In the wake of the pandemic, workloads have increased as plumbers play catch up and supply shortages and increased costs have compounded the issue. In a recent episode of Master Plumbers Radio, Dr Izzy Smith, an endocrinology doctor, spoke about the importance of looking after your mental health. Kate Jones reports.
In a recent episode of Master Plumbers Radio, Dr Izzy Smith, an endocrinology doctor, spoke about the importance of looking after your mental health. Kate Jones reports.
Mental health awareness
Our mental health is not linear and while you can’t prevent incidents that impact your mental health, Izzy says, the first step in managing it is self-awareness.
“Thinking about mental health and wellbeing sitting on a spectrum from green, which is where we’re really mentally healthy and well, versus it sliding down to orange where there might be some warning signs - maybe our sleep isn’t very good, we’re anxious, we’re being a bit irritable and snappy, (or) not getting on as well at work,” she says.
“And then you can slide down further to red, which is crisis.
“I’m really passionate about talking about self-awareness and recognising those orange signs. So, we can take actionable steps to try and get ourselves back to the green before we end up hitting crisis point.”
Recognising the warning signs and acting on them early is a crucial step in preventing your mental health from deteriorating.
“We need to learn how to check in with ourselves - ‘What is my body and mind telling me right now?’- and act on that,” Izzy says.
“Because if we just keep pushing those things to the side, we still feel (terrible), but we haven’t actually addressed why and (haven’t) taken actionable steps to make ourselves feel better.”
Resilience is an important skill to develop. Unlike previous generations, learning how to be resilient is now prioritised in primary schools. Why? Because it helps protects us from the tough times we inevitably face, says Izzy.
“Resilience, like other skills…is like a muscle that gets strengthened,” she says.
There are many different theories on how to develop resilience and it depends on the individual, but Izzy says there are some broad techniques that can be applied in most circumstances.
“When we talk about building resilience… (it’s about) accepting that life does have challenges and problems and that is a consequence of being human and living in today’s life,” she says.
“Being able to break things down into, what can I control and what do I have no control over? I think that’s a really important skill.”
Izzy says you must look at a situation and know not to continually throw energy at the things you can’t control.

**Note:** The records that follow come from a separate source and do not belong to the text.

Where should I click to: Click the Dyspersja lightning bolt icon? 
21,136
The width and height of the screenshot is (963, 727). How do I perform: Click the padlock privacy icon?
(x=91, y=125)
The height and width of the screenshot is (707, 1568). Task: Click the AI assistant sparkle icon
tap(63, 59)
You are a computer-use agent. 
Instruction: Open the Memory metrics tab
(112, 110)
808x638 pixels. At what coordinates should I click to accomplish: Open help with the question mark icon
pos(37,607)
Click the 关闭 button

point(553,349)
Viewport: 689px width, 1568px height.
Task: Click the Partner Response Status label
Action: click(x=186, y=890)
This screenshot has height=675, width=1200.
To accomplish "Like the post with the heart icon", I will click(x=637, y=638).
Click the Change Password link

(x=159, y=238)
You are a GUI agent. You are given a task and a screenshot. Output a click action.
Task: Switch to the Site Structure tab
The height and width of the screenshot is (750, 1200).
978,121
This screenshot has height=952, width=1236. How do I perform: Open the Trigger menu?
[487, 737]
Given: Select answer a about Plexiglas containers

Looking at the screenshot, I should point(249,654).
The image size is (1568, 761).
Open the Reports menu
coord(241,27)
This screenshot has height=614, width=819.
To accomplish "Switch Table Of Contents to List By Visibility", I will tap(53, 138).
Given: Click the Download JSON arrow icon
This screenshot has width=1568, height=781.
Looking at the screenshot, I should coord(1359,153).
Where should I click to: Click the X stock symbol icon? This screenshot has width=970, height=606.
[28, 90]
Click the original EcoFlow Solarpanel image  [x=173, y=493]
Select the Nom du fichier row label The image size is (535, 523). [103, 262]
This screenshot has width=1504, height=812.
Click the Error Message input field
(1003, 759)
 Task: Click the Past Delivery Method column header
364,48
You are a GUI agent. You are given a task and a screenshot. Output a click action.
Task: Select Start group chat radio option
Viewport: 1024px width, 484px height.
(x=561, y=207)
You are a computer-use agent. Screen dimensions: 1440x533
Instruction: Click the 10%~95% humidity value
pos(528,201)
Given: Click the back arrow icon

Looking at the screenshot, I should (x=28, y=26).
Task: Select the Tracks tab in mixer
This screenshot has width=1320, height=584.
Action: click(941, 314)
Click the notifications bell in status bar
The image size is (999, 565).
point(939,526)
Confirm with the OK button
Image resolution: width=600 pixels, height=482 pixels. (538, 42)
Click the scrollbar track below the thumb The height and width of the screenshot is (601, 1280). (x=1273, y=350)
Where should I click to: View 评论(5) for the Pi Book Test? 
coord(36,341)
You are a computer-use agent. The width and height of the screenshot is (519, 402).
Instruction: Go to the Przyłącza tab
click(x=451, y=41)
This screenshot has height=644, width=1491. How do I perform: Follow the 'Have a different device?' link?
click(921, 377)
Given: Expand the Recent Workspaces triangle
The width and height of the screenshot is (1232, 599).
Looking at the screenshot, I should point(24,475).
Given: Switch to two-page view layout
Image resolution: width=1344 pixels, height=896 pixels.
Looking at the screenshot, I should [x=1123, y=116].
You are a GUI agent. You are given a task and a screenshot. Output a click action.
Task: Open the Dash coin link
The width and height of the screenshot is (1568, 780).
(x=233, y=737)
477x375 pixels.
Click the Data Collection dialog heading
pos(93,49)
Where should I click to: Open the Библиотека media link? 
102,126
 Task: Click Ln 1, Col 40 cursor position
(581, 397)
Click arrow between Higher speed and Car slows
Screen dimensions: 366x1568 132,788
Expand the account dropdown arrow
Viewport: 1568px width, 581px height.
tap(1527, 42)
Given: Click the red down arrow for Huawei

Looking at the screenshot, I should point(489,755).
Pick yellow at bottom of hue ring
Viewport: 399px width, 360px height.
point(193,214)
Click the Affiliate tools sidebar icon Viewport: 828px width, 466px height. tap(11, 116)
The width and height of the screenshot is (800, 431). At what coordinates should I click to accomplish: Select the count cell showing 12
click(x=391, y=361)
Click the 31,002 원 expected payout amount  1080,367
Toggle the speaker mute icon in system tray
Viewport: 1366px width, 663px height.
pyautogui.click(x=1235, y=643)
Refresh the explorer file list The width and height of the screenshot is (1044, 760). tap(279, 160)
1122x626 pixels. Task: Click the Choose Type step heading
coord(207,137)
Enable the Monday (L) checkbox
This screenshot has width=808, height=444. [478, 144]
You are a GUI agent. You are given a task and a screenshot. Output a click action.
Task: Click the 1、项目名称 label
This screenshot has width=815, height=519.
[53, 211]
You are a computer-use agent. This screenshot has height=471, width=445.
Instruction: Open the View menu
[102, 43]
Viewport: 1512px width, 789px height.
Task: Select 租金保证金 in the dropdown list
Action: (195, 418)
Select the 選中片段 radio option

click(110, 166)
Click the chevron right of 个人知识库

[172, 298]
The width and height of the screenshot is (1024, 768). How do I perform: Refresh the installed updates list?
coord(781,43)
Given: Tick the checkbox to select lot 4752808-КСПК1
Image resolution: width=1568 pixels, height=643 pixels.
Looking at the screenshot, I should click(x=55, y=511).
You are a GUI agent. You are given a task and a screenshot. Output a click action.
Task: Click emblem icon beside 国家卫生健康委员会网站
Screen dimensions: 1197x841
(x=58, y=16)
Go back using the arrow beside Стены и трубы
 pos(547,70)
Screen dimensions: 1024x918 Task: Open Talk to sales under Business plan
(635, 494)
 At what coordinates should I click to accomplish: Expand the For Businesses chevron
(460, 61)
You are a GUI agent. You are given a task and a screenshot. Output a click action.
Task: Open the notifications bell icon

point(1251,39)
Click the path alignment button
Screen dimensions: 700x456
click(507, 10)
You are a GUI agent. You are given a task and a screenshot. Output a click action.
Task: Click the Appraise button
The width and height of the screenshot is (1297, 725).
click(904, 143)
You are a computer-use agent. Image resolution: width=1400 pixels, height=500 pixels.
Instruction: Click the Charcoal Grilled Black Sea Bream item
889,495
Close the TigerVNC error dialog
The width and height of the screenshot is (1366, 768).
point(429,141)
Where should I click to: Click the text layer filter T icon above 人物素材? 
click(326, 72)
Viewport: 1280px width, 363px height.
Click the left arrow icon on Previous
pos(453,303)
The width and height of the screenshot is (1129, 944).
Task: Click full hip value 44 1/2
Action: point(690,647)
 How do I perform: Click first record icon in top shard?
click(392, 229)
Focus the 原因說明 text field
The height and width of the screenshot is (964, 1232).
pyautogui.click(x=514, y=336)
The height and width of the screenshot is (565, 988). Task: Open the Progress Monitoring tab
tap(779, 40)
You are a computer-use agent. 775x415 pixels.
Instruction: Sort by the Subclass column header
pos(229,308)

Managing your stress hinges on knowing what to do when it becomes too much. Izzy’s theory on ‘stress cups’ points to knowing how much pressure we can handle.
“We have a cup and that’s how much stress we can deal with,” she explained.
“As we get older and more experienced, that cup gets bigger, but we still have limits. So, if you have a really big stressor in that cup, whether it’s maybe a relationship breakdown or you’ve lost your job, you want to make sure there’s no other stressors filling up that cup.”
Simple measures to reduce stress include getting enough sleep, eating well, being active and avoiding alcohol and drugs. Doing more of the things you enjoy is the next step and this could be spending time with family and friends, or indulging in hobbies.
There is a myriad of theories on managing mental health. There is no one size fits all. The best approach is the one that works for you.
If you are experiencing crisis and need immediate mental health support, Incolink has a free 24/7 counselling support service for its members available on 1300 000 129 or you can call Lifeline on 13 11 44.
Izzy Smith is an Australian endocrinology doctor, an ambassador and keynote speaker for Movember and Puka Up, and the co-host of the mental health podcast, Behind the Uniform.